Enfin, la pression pour améliorer les taux de réussite a-t-elle permis de maintenir la qualité des diplômes, ou a-t-elle plutôt mené à un nivellement par le bas? Il est difficile de répondre à cette question, mais certains éléments permettent de croire que la volonté de diplômer plus d’élèves a mené à une réduction de la rigueur dans leur évaluation(11).

Des pistes de solution

Au lieu de toujours injecter de plus en plus de fonds publics dans notre système d’éducation sans constater d’améliorations significatives, il serait possible d’obtenir de meilleurs résultats en changeant les façons de faire, sans que cela ne coûte plus cher.

En plus du ministère de l’Éducation, un palier gouvernemental supplémentaire s’occupe des écoles publiques : les commissions scolaires. Ces commissions ont vu le jour en 1841, alors que le ministère de l’Éducation n’existait pas(12). Aujourd’hui, la plupart des rôles réservés aux commissions scolaires pourraient être confiés aux écoles elles-mêmes, comme les écoles privées en font la démonstration. En fait, ce palier n’a plus sa raison d’être et devrait disparaître(13).

Les écoles privées réussissent en général

bien mieux que les écoles publiques. L’engouement pour l’école privée au secondaire en découle sans doute directement. Pourquoi ne pas « copier » dans une certaine mesure ces écoles et ce qui fait leur succès? Les charter schools, des écoles autonomes financées entièrement par l’État mais libres d’offrir le programme de leur choix, sont très populaires dans de nombreux États des États-Unis, en Suède et dans plusieurs autres pays.

Les recherches démontrent qu’un réseau d’écoles concurrent au réseau public contribue à améliorer la réussite scolaire des élèves, autant dans le secteur public que dans le réseau des écoles à charte(14). Le Québec pourrait s’inspirer des expériences internationales dans ce domaine. Même à l’intérieur du réseau public, il serait possible d’instaurer un peu de concurrence en laissant les parents choisir l’école qui convient le mieux à leurs enfants.

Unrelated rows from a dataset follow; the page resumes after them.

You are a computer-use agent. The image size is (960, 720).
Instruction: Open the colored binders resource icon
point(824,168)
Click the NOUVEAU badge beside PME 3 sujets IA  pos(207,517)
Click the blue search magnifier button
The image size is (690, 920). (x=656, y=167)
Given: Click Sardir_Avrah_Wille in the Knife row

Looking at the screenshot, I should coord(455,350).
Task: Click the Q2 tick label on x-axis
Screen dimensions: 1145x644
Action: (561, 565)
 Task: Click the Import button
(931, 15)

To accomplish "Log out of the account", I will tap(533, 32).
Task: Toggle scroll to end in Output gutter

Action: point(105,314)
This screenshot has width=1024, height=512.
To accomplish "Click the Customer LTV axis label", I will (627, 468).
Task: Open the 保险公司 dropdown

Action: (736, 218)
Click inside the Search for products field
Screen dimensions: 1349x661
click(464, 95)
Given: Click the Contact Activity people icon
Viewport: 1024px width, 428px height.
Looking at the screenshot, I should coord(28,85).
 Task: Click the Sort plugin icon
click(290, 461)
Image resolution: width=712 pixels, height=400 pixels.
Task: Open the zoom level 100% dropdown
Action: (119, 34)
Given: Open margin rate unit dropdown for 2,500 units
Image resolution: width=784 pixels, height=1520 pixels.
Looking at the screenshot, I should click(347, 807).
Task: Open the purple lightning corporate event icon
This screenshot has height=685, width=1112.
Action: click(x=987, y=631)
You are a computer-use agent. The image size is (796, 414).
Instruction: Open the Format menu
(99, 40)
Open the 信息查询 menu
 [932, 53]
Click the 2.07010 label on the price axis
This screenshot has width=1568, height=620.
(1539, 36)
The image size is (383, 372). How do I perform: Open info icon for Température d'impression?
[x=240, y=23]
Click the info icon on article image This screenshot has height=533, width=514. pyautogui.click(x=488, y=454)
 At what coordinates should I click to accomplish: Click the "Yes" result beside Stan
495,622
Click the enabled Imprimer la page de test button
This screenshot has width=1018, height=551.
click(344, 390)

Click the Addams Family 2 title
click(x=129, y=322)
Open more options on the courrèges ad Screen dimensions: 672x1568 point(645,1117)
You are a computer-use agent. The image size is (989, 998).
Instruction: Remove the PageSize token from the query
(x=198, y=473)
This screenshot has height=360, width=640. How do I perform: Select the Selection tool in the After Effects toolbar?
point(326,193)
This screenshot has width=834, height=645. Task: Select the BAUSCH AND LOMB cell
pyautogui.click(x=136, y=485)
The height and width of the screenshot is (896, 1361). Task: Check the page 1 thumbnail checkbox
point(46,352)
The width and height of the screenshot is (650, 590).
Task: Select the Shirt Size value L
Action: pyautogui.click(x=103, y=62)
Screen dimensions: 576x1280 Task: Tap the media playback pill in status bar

Il serait également possible d’accorder plus d’autonomie aux écoles. Pourquoi, par exemple, ne pas leur permettre d’embaucher les enseignants et de choisir le matériel pédagogique? Encore une fois, c’est ce qui se passe dans le secteur privé(15). Et pourquoi ne pas laisser aux enseignants, qui sont sur le terrain, découvrir et décider ce qui fonctionne bien avec leurs élèves? Un plus grand rôle dans les décisions peut être une source importante de motivation. La recherche démontre également que l’engagement des enseignants et d’autres facteurs ont plus d’impact sur la réussite scolaire que les critères que l’on a souvent tendance à privilégier au Québec, comme le ratio élèves-enseignant(16).

Des bulletins pour les profs

Un autre aspect qui fait défaut dans le système public tel que nous le connaissons concerne la valorisation du métier d’enseignant. Il existe peu d’incitations à offrir un enseignement de qualité aux élèves ou à s’améliorer. La sécurité d’emploi est presque absolue et le critère de l’ancienneté a préséance sur les autres aux fins des promotions. Cette rigidité génère des effets pervers. La faiblesse relative des étudiants en éducation, dont la cote R est généralement inférieure à celle des étudiants admis dans les autres programmes universitaires(17), indique indirectement que les meilleurs candidats aux études supérieures ne voient pas leur avenir dans l’enseignement.

Il faut donc établir des incitations basées sur la performance et non plus reliées à l’ancienneté, et ramener la possibilité réelle de congédier les professeurs incompétents(18). Des salaires plus élevés, versés aux professeurs qui ont un impact positif important sur la performance de leurs élèves, attireront vers l’enseignement des candidats dynamiques et créeront de l’émulation. Des salaires plus faibles pour ceux qui réussissent moins bien pourront les inciter à aller faire autre chose. Rappelons que dans les 72 commissions scolaires québécoises employant au total 58 000 enseignants permanents, seulement sept d’entre eux ont été congédiés pour incompétence de 2010 à 2015(19).

La mise en place d’incitations à la performance suppose que l’on évalue les enseignants de façon systématique. Des commissions scolaires le font déjà, surtout dans le réseau anglophone. La plupart des enseignants dans le réseau francophone sont évalués lors de leur entrée dans le système, et plus jamais par la suite(20). Or, pour récompenser la performance et sanctionner la médiocrité, il faut pouvoir les mesurer.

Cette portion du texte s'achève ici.